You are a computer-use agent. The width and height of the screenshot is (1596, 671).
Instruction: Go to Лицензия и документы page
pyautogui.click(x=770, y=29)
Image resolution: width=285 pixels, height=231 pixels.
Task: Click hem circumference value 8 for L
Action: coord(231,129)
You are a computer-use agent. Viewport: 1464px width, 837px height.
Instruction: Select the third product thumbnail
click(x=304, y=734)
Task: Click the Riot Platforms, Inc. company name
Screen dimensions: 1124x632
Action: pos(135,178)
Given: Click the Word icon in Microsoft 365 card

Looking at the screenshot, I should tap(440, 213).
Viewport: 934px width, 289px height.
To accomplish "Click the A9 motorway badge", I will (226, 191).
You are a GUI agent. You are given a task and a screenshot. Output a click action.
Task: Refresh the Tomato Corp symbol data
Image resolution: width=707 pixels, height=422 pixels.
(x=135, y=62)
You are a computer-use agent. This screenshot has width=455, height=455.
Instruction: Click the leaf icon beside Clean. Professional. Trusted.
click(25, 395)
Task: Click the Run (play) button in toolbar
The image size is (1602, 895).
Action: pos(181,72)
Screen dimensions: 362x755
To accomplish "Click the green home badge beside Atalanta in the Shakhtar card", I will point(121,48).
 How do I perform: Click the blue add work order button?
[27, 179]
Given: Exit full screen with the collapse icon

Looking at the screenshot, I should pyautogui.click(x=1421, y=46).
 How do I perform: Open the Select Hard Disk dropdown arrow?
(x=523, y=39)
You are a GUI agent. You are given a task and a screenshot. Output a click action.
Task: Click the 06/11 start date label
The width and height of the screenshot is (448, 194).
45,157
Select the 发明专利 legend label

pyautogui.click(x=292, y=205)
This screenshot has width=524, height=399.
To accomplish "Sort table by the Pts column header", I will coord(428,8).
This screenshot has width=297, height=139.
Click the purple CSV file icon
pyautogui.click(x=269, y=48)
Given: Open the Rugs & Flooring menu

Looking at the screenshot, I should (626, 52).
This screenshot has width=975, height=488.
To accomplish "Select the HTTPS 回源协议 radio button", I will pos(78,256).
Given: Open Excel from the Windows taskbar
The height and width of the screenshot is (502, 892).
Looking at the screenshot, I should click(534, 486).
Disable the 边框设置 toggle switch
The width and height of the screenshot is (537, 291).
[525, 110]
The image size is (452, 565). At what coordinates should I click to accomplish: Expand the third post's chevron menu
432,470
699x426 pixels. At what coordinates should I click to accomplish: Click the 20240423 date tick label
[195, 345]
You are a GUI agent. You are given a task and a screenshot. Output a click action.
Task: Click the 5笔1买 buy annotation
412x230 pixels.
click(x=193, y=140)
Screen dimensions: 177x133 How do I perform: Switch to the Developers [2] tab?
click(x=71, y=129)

§ WHAT NEEDS TO BE DONE
Number every line of the records above as a list, leaving out the blank lines.

§ RESPONSE TO THE EXERCISE
1. You are a computer-use agent. The width and height of the screenshot is (1596, 671).
2. Instruction: Go to Лицензия и документы page
3. pyautogui.click(x=770, y=29)
4. Image resolution: width=285 pixels, height=231 pixels.
5. Task: Click hem circumference value 8 for L
6. Action: coord(231,129)
7. You are a computer-use agent. Viewport: 1464px width, 837px height.
8. Instruction: Select the third product thumbnail
9. click(x=304, y=734)
10. Task: Click the Riot Platforms, Inc. company name
11. Screen dimensions: 1124x632
12. Action: pos(135,178)
13. Given: Click the Word icon in Microsoft 365 card
14. Looking at the screenshot, I should tap(440, 213).
15. Viewport: 934px width, 289px height.
16. To accomplish "Click the A9 motorway badge", I will (226, 191).
17. You are a GUI agent. You are given a task and a screenshot. Output a click action.
18. Task: Refresh the Tomato Corp symbol data
19. Image resolution: width=707 pixels, height=422 pixels.
20. (x=135, y=62)
21. You are a computer-use agent. This screenshot has width=455, height=455.
22. Instruction: Click the leaf icon beside Clean. Professional. Trusted.
23. click(25, 395)
24. Task: Click the Run (play) button in toolbar
25. The image size is (1602, 895).
26. Action: pos(181,72)
27. Screen dimensions: 362x755
28. To accomplish "Click the green home badge beside Atalanta in the Shakhtar card", I will point(121,48).
29.  How do I perform: Click the blue add work order button?
30. [27, 179]
31. Given: Exit full screen with the collapse icon
32. Looking at the screenshot, I should pyautogui.click(x=1421, y=46).
33.  How do I perform: Open the Select Hard Disk dropdown arrow?
34. (x=523, y=39)
35. You are a GUI agent. You are given a task and a screenshot. Output a click action.
36. Task: Click the 06/11 start date label
37. The width and height of the screenshot is (448, 194).
38. 45,157
39. Select the 发明专利 legend label
40. pyautogui.click(x=292, y=205)
41. This screenshot has width=524, height=399.
42. To accomplish "Sort table by the Pts column header", I will coord(428,8).
43. This screenshot has width=297, height=139.
44. Click the purple CSV file icon
45. pyautogui.click(x=269, y=48)
46. Given: Open the Rugs & Flooring menu
47. Looking at the screenshot, I should (626, 52).
48. This screenshot has width=975, height=488.
49. To accomplish "Select the HTTPS 回源协议 radio button", I will pos(78,256).
50. Given: Open Excel from the Windows taskbar
51. The height and width of the screenshot is (502, 892).
52. Looking at the screenshot, I should click(534, 486).
53. Disable the 边框设置 toggle switch
54. The width and height of the screenshot is (537, 291).
55. [525, 110]
56. The image size is (452, 565). At what coordinates should I click to accomplish: Expand the third post's chevron menu
57. 432,470
58. 699x426 pixels. At what coordinates should I click to accomplish: Click the 20240423 date tick label
59. [195, 345]
60. You are a GUI agent. You are given a task and a screenshot. Output a click action.
61. Task: Click the 5笔1买 buy annotation
62. 412x230 pixels.
63. click(x=193, y=140)
64. Screen dimensions: 177x133 How do I perform: Switch to the Developers [2] tab?
65. click(x=71, y=129)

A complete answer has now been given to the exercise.